> _EXERCISES_:
1) Answer these from the petroleum engineering text:
(a) What substances are petroleum engineers developing ways to inject into oil reserves?
(b) With input from whom do they develop safe, effective drilling methods?
(c) What do they build with mathematical models?
2) Carry the text on petroleum engineers forward from its last sentence.

** Start TEXT **

Who is Petroleum Engineer?

Petroleum engineering is a branch of engineering focused on locating and extracting petroleum resources from underground reservoirs and wells. Petroleum engineers are tasked with maintaining affordable access to petroleum resources while being mindful of the environmental impact of the same. They are also developing ways to inject substances into oil reserves such as water, chemicals, gases, or steam. Researching new sources of petroleum resources and computer-aided modelling the best methods of extracting the same is also a part of their job. They are involved in the design and development of the methods employed to extract hydrocarbon deposits such as crude oil or natural gas from below the earth’s surface. They work on locating and assessing such resources and the planning and extraction process management. They are also involved in storing and transporting these resources upon procurement. With the input from geologists and scientists, they work on developing safe, effective drilling methods to minimize/prevent the risks of damage to the environment and the people. Their work also involves ensuring that petroleum products are extracted in compliance with the best industry practices and accessible and affordable for the consumers.

Typical day at work

What does Petroleum Engineer do?

Petroleum engineers are critical to the global economy because they ensure that oil and gas production is safe, efficient, and cost-effective for clients. A petroleum engineer is involved in all phases of exploring, developing, and producing an oil and gas field. Their goal is to drill for hydrocarbons as efficiently as possible while resolving any operational concerns. Petroleum engineers are also in charge of utilizing new drilling instruments and procedures and maximizing the performance of underperforming or older wells. Petroleum engineers are responsible for minimizing the environmental impact of drilling throughout the whole extraction process. To analyze well-logging information and anticipate production potential, they must communicate with geoscientists, production and reservoir engineers, and commercial management. They use mathematical models to build comprehensive development plans for reservoir performance.

** End TEXT **
** Start DATA SHOWN **

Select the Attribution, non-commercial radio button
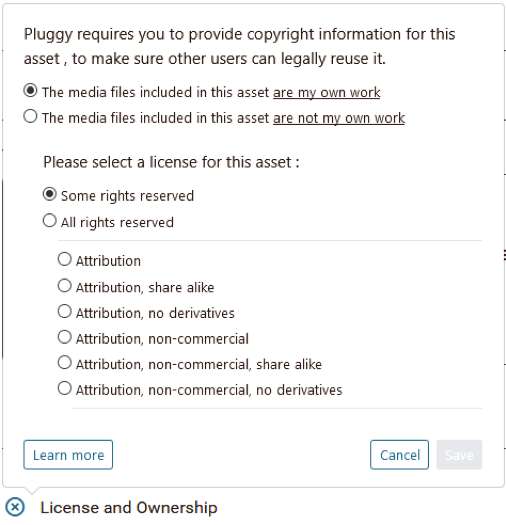This screenshot has height=525, width=506. 65,337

** End DATA SHOWN **

> _ANSWERS TO THE TASKS_:
1)
(a) Water, chemicals, gases, or steam.
(b) Geologists and scientists.
(c) Comprehensive development plans for reservoir performance.

2)
The roles and responsibilities of a Petroleum Engineer include:

  • Estimate the economic feasibility and production ability of prospective drilling sites by evaluating the geophysical site, ascertain the potential risks associated with extraction procedures in the specific area 
  • Strategize and construct the bore holes and oil wells for locating and extracting resources
  • Recognize the best methods and equipment to extract the deposits, including the temperature and pressure specifications required to treat it
  • Monitor and oversee the assessment of wells, well modification/stimulation programs
  • Supervise and review plans to ensure utmost recovery of oil and gas  
  • Assessing data to inform the further procedures to improve production and produce suggestions for well placement, and enhance or change the equipment  
  • Monitor the rate of production, and to enhance production, plan rework procedures
  • Working with collaborators to settle issues in operations, design, testing, and research
  • Overseeing and managing the installation of the mining and oil field equipment and its maintenance
  • Maintaining documentation regarding the drilling and production operations
  • Collecting and analyzing the samples of the resources for evaluating the quality and quantity, and depth at which the resource is located
  • Safeguarding recovery process of the equipment after use and overseeing the safe un-installation of the same and waste removal processes
  • Ensuring the health and safety procedures are being followed on the sites 
Abilities & aptitude needed

What are the skills, abilities & aptitude needed to become Petroleum Engineer?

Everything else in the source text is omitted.